> _Extract to read_:
Question

How much heat is evolved in converting 1.00 mol of steam at 155.0 ∘C to ice at -55.0 ∘C? The heat capacity of steam is 2.01 J/(g⋅∘C) and of ice is 2.09 J/(g⋅∘C).

Express your answer in units of kilojoules Assume the system is at atmospheric pressure.

|Q| = ___________ kJ

Answer 1

Q = heat change for conversion of vapour at 155 ^oC to vapour at 100 ^oC + heat change for conversion of steam at 100 ^oC to water at 100 ^oC + heat change for conversion of water at 100^oC to water at 0 ^oC + heat change for conversion of water at 0^oC to ice at 0^oC + heat change for conversion of ice at 0 ^oC to ice at -55 ^oC

Amount of heat released , Q = mcdt + mL + mc'dt + mL' + mc"dt"

                                              = m(cdt + L + c'dt' + L' + c"dt" )

Where

m = mass of steam = 1.00mol x 18 (g/mol) = 18.0 g

c = Specific heat of steam = 2.1 J/g degree C

c' = Specific heat of water = 4.186 J/g degree C

c" = Specific heat of ice= 2.09 J/g degree C

L = Heat of Vaporization of water = 2260 J/g

L'= Heat of fusion of ice = 334.9 J/g

dt = 155-100 = 55^oC

dt' = 100 -0 =100 ^oC

dt'' = 0-(-55) =55 ^oC

Plug the values we get Q = m(cdt + L + c'dt '+ L' + c"dt" )

                                     = 58.4x10³ J

                                     = 58.4 kJ

Therefore the amount of heat evolved is 58.4 kJ

> _Direction 1_: Rewrite the entries from the first one through the line containing "coord(543,69)", swapping "screenshot" for "screen capture" and leaving everything else unchanged.

(Records for locating described items)

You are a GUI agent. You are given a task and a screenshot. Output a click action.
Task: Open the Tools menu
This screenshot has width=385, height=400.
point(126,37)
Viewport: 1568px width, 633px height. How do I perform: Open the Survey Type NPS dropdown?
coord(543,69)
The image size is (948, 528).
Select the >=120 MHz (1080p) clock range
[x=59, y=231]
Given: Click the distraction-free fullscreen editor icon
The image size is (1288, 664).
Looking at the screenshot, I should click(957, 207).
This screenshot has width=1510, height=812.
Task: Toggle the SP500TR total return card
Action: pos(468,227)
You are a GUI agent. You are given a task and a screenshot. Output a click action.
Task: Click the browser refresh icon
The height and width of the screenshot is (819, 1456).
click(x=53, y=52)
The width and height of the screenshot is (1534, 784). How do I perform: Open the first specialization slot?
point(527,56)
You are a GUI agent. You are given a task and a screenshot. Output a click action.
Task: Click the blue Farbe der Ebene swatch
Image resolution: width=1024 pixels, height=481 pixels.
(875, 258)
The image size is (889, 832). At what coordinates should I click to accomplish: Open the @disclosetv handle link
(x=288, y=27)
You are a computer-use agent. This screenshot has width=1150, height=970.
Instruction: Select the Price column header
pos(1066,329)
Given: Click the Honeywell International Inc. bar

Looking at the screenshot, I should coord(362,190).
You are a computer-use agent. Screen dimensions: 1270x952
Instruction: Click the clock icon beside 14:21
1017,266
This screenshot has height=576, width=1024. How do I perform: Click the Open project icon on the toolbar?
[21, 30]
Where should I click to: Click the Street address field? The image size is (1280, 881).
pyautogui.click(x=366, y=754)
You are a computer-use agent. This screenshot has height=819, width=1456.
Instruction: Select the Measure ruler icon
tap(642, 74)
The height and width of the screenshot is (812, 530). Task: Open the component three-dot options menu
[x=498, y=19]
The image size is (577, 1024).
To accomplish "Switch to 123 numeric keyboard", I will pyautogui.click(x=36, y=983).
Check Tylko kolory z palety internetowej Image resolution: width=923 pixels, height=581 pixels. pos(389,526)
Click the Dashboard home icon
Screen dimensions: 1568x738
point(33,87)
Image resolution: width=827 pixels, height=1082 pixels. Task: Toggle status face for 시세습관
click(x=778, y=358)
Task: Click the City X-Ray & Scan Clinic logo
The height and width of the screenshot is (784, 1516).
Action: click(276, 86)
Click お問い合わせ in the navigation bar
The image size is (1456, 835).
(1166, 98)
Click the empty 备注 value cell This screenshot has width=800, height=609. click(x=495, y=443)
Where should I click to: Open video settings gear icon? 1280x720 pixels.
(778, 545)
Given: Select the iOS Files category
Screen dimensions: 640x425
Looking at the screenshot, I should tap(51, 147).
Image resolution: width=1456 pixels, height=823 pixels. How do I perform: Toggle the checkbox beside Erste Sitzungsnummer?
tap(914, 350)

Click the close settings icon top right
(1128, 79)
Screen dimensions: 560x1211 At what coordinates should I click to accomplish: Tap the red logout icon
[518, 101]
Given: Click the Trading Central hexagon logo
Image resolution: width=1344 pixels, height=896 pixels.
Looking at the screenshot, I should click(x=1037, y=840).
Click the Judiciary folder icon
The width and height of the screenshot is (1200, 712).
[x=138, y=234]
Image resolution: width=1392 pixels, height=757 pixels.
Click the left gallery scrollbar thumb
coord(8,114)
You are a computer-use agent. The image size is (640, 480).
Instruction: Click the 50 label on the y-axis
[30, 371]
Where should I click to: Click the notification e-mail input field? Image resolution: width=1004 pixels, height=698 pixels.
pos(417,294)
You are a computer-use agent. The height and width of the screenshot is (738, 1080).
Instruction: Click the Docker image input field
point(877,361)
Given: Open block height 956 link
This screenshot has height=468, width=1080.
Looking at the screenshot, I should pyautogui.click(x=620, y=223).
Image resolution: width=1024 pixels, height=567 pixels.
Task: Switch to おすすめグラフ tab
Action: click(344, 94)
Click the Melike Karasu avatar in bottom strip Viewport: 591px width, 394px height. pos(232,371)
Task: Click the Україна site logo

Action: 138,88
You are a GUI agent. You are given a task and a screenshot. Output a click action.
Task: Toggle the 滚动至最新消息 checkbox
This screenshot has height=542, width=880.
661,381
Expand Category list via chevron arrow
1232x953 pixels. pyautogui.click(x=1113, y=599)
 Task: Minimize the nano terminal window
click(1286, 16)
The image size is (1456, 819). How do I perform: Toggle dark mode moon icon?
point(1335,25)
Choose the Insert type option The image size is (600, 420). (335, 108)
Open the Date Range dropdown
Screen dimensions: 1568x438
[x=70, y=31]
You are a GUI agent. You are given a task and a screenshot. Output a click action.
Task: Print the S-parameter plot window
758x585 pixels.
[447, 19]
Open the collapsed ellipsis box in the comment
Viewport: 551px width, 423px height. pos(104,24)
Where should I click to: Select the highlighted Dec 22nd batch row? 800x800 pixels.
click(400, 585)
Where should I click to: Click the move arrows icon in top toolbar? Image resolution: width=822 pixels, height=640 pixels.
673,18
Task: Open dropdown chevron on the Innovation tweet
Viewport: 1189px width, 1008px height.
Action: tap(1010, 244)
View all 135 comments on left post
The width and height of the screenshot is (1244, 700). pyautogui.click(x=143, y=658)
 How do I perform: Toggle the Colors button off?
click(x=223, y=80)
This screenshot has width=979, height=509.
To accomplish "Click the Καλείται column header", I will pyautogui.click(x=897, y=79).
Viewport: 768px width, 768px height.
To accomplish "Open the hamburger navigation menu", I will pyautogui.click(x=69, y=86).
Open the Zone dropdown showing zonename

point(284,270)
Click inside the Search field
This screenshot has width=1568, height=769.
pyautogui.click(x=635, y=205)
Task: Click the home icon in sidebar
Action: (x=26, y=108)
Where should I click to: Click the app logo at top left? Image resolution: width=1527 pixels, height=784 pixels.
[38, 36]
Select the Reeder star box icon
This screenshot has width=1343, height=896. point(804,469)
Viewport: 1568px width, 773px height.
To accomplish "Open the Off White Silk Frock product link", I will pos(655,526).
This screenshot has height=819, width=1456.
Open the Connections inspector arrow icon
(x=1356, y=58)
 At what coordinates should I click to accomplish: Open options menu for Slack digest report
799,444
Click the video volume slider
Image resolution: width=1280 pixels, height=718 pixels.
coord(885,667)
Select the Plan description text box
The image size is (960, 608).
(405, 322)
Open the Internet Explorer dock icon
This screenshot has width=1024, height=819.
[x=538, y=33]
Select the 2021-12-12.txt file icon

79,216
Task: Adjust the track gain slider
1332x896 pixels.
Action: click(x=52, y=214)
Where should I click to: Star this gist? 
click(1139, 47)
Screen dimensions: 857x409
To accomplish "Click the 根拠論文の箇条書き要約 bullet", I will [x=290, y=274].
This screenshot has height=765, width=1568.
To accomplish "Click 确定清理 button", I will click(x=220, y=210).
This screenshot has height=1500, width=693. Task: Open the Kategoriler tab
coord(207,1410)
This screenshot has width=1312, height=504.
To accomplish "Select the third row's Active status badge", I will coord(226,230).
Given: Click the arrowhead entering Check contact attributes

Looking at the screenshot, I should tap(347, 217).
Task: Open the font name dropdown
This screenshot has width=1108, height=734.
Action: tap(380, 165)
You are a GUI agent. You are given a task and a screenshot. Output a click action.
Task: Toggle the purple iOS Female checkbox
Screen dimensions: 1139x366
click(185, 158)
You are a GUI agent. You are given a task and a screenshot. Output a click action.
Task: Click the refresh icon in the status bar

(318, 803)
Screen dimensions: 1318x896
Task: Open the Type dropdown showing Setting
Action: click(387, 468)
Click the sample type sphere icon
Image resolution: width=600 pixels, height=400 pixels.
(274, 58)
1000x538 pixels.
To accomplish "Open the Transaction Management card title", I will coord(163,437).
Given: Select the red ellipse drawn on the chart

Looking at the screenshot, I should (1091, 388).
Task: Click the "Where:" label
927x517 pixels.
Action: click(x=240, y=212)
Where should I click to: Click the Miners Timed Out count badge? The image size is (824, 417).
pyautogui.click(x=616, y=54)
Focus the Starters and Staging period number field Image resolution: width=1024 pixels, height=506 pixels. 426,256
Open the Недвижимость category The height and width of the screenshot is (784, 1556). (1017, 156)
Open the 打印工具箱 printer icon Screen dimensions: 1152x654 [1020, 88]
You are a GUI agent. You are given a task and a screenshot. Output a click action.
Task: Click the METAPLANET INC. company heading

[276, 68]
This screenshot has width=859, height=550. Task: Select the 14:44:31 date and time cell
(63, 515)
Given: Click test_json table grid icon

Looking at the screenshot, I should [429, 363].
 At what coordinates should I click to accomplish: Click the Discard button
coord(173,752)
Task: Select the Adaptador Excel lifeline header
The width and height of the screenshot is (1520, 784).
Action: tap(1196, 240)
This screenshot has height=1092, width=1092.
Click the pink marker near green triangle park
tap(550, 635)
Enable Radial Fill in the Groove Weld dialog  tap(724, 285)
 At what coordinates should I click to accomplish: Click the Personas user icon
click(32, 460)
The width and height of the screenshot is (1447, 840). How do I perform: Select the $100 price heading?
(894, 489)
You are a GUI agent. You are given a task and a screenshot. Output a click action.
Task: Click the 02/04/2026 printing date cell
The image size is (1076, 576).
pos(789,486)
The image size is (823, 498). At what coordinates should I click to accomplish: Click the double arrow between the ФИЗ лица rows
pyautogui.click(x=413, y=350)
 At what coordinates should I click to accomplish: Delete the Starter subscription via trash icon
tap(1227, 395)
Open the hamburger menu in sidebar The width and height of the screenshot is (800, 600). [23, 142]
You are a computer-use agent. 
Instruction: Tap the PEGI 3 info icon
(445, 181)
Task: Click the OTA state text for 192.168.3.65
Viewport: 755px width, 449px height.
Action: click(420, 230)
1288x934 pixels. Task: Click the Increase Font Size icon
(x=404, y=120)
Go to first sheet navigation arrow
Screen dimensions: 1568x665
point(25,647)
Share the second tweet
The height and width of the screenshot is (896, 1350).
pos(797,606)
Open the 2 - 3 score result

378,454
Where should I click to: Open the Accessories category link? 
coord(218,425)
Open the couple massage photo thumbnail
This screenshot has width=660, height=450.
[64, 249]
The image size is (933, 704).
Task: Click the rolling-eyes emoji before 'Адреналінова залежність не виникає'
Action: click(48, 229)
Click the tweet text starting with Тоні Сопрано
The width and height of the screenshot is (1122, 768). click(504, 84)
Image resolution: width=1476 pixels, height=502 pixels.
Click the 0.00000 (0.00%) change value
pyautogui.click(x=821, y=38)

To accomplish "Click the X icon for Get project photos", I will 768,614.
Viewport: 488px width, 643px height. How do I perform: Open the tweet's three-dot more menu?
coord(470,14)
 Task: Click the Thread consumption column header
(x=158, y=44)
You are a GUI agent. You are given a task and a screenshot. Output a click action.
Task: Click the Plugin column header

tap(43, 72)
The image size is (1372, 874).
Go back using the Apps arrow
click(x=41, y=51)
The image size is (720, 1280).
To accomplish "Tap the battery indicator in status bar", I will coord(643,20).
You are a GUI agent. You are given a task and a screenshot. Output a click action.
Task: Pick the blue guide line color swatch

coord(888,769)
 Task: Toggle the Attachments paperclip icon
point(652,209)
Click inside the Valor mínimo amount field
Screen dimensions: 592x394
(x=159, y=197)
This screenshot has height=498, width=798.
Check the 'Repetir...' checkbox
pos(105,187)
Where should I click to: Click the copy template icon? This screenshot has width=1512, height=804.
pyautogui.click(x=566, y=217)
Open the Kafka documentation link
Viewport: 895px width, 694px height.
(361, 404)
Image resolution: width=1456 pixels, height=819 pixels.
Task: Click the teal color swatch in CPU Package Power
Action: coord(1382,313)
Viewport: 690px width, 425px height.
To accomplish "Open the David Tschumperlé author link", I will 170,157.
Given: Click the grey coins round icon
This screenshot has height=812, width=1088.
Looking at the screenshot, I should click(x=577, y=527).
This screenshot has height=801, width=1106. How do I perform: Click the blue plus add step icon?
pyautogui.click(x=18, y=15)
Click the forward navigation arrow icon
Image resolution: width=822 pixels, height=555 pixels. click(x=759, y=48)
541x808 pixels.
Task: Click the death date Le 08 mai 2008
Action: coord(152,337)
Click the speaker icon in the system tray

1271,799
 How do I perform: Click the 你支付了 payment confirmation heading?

> _Direction 2_: In the steam-to-ice heat problem, what value does the worked answer use for the heat of fusion of ice?

> _Task output 1_:
You are a GUI agent. You are given a task and a screen capture. Output a click action.
Task: Open the Tools menu
This screen capture has width=385, height=400.
point(126,37)
Viewport: 1568px width, 633px height. How do I perform: Open the Survey Type NPS dropdown?
coord(543,69)

> _Task output 2_: 334.9 J/g